Your assignment: Please set down the data word for word; images do not go in the copy.

========================================================================

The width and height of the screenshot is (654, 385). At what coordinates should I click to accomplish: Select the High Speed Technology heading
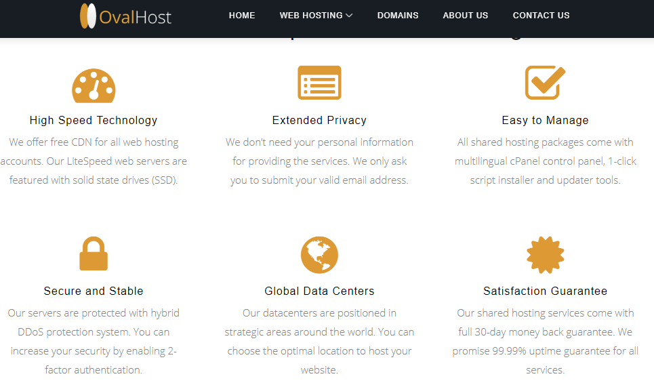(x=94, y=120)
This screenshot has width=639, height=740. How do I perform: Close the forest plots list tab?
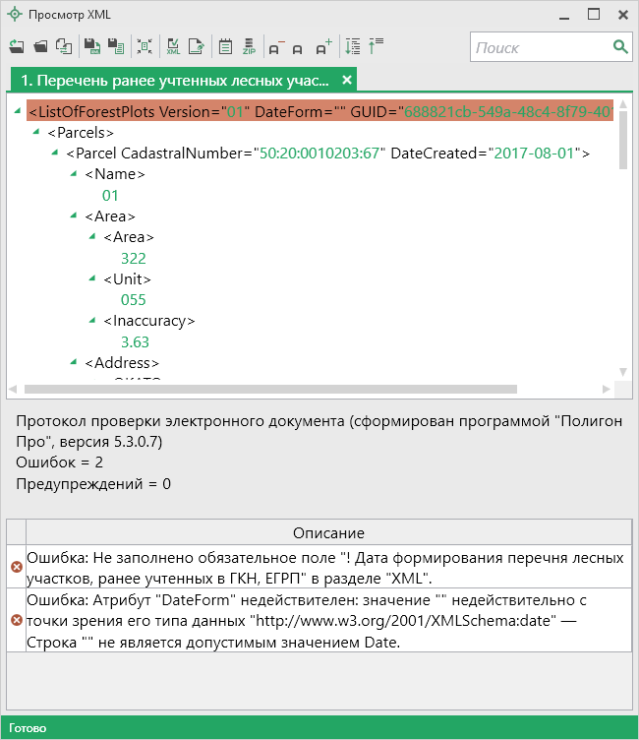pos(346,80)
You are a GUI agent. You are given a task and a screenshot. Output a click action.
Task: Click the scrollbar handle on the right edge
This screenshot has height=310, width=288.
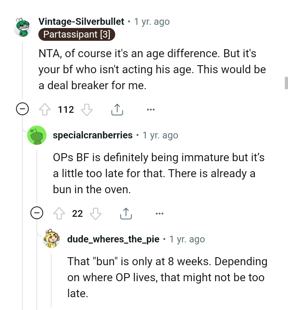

========================================================================

Completed task:
The width and height of the screenshot is (654, 385). At what coordinates should I click to accomplish: Select the High Speed Technology heading
(x=94, y=120)
This screenshot has width=639, height=740. How do I perform: Close the forest plots list tab?
pos(346,80)
You are a GUI agent. You are given a task and a screenshot. Output a click action.
Task: Click the scrollbar handle on the right edge
This screenshot has height=310, width=288.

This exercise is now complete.